■ Required work
Render the items as a JSON list of strings, one string per line and no blank lines, starting at the top and stopping after the line that contains "(229, 540).". Leave the pictures out.

____

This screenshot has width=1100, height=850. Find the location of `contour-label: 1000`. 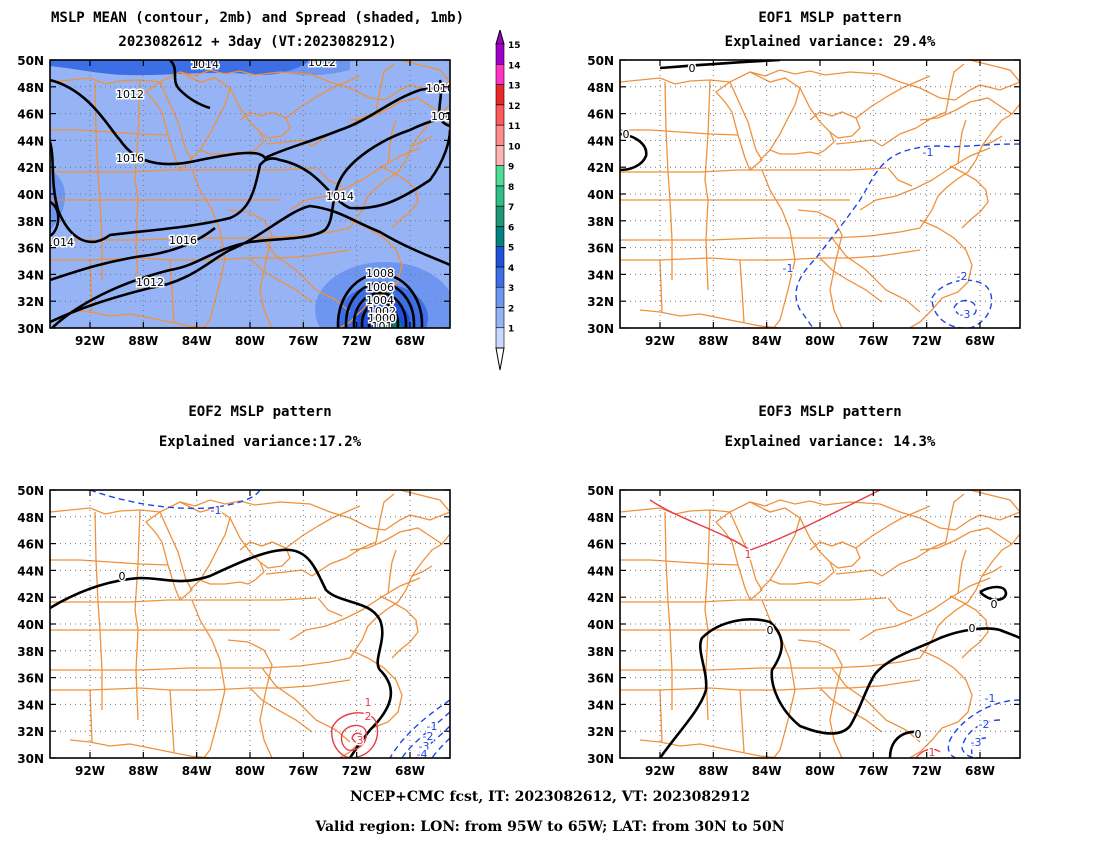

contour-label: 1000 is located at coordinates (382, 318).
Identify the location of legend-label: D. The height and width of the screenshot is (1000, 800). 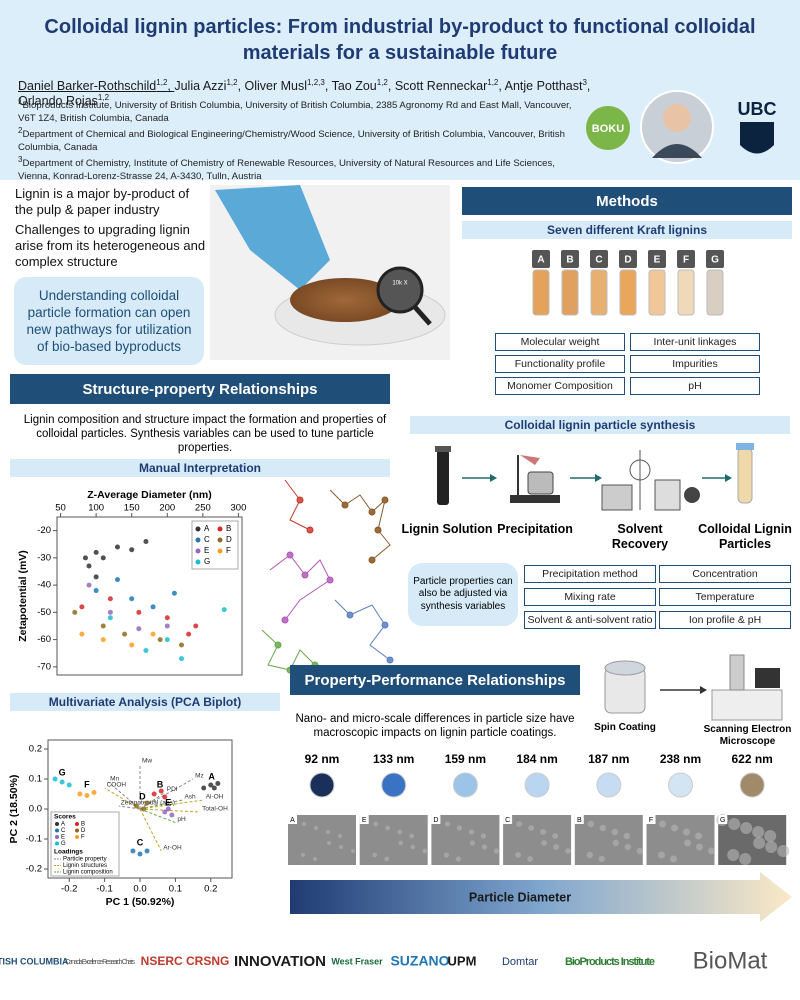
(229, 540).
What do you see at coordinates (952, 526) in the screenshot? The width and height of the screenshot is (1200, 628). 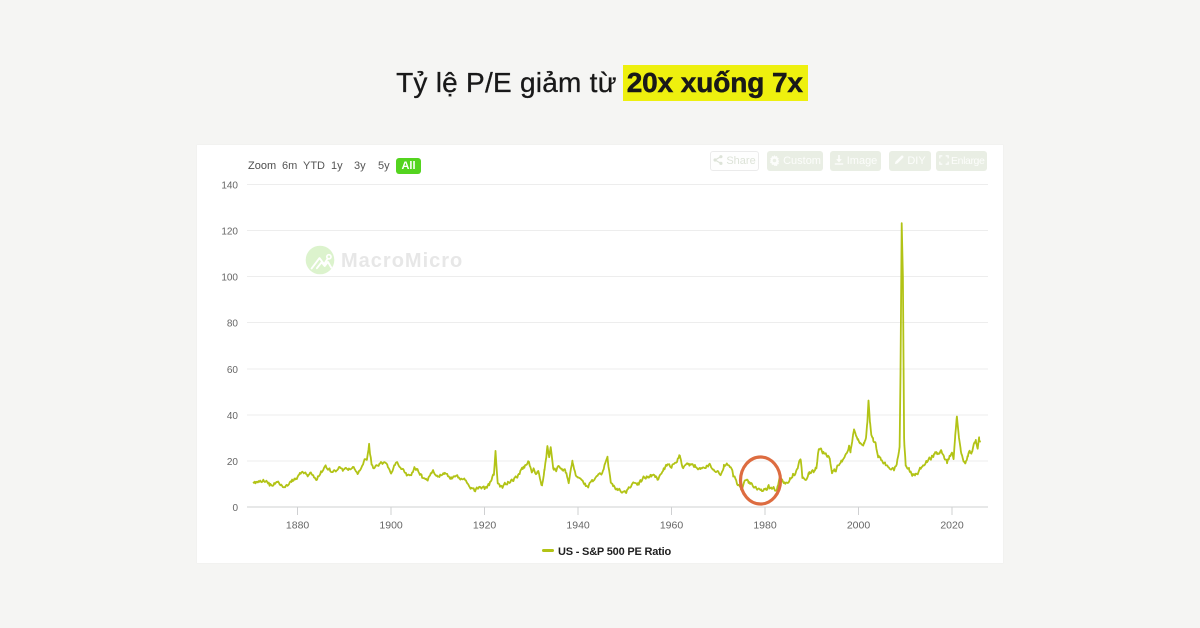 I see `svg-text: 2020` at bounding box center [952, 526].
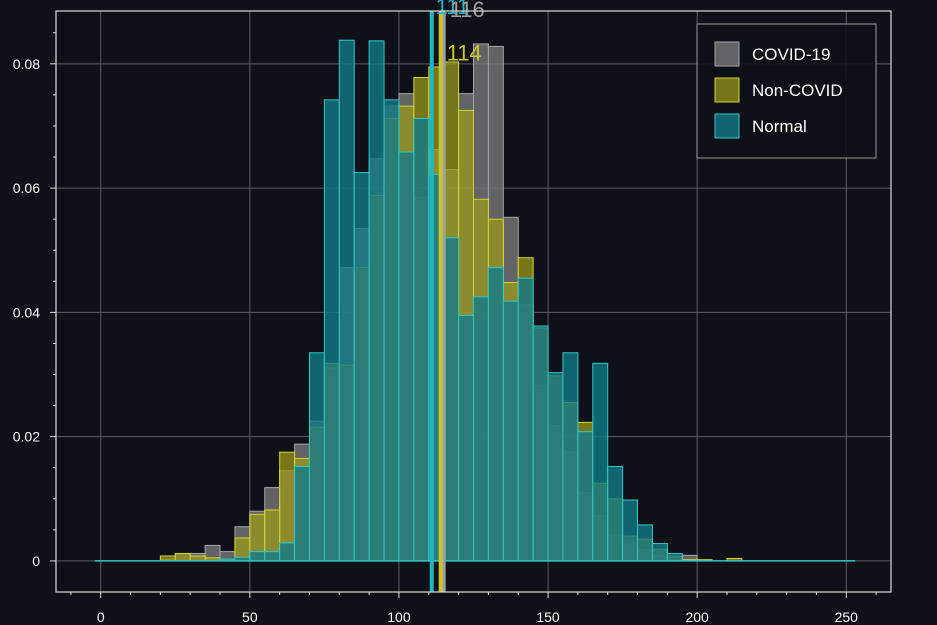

____

■ Task answer
[
  "This screenshot has width=1100, height=850. Find the location of `contour-label: 1000`. ",
  "contour-label: 1000 is located at coordinates (382, 318).",
  "Identify the location of legend-label: D. The height and width of the screenshot is (1000, 800). ",
  "(229, 540)."
]